Rodrigo di maturità ne ha da vendere; a dispetto dei suoi 21 anni, mostrati più dal viso sbarbato che dalla sicurezza consumata dei suoi piedi a contatto con un pallone.

Calma olimpica accompagnata da una voglia di imparare che l’ha condotto ad un lento peregrinaggio verso la scena principale.

Scalata programmata dentro di sé; forte di una consapevolezza che l’occasione giusta sarebbe, prima o poi, arrivata.

Il mondiale da titolare nell’Uruguay era solo l’antipasto di ciò che il talento sudamericano preparava.

Prendersi la Juve in mezzo al campo, appropriandosi del reparto senza più mollarlo.
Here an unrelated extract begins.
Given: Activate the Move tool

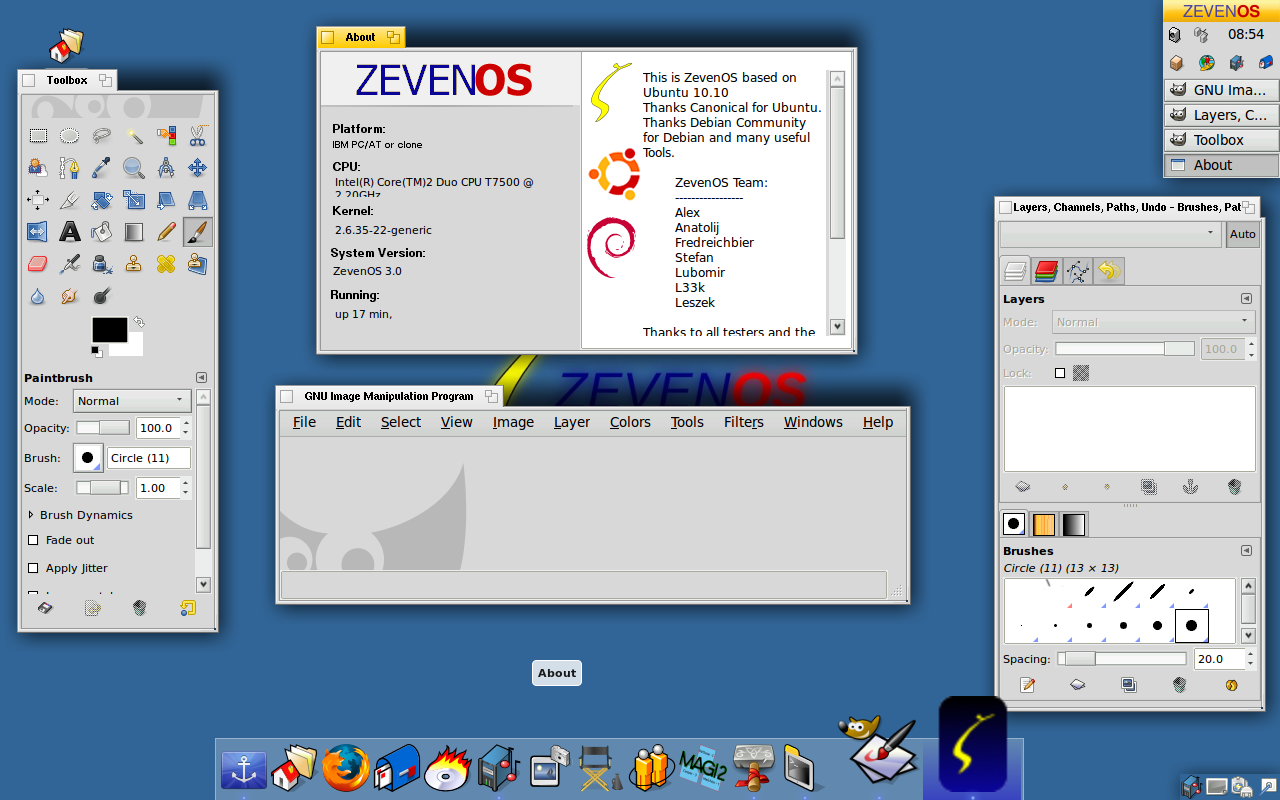Looking at the screenshot, I should click(x=198, y=168).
Gli infortuni di Emre Can e Khedira, in tal caso, sono cascati a pennello per la fioritura definitiva di Bentancur.

Le ultime 7 gare disputate nel cuore della corazzata bianconera di cui 6 da titolare non lasciano più dubbi.

Quel numero 30 zebrato entrato per necessità non può più uscire dal centrocampo bianconero.

Lo testimonia la sua duttilità crescente, condita da quella fiducia staccata a morsi, oggi puzzle di un’autostima imponente.

Disegno che Benta ha sempre tenuto nascosto nel suo animo, anche quando qualcuno lo aveva, prematuramente bollato come “contentino” dell’affare Tevez.

Oggi l’uruguaiano non è solo una speranza futura, lui è radioso presente.

Perché spesso anche la pazienza e l’umiltà del viandante, dopo mille tappe interiori, può raggiungere la meta desiderata.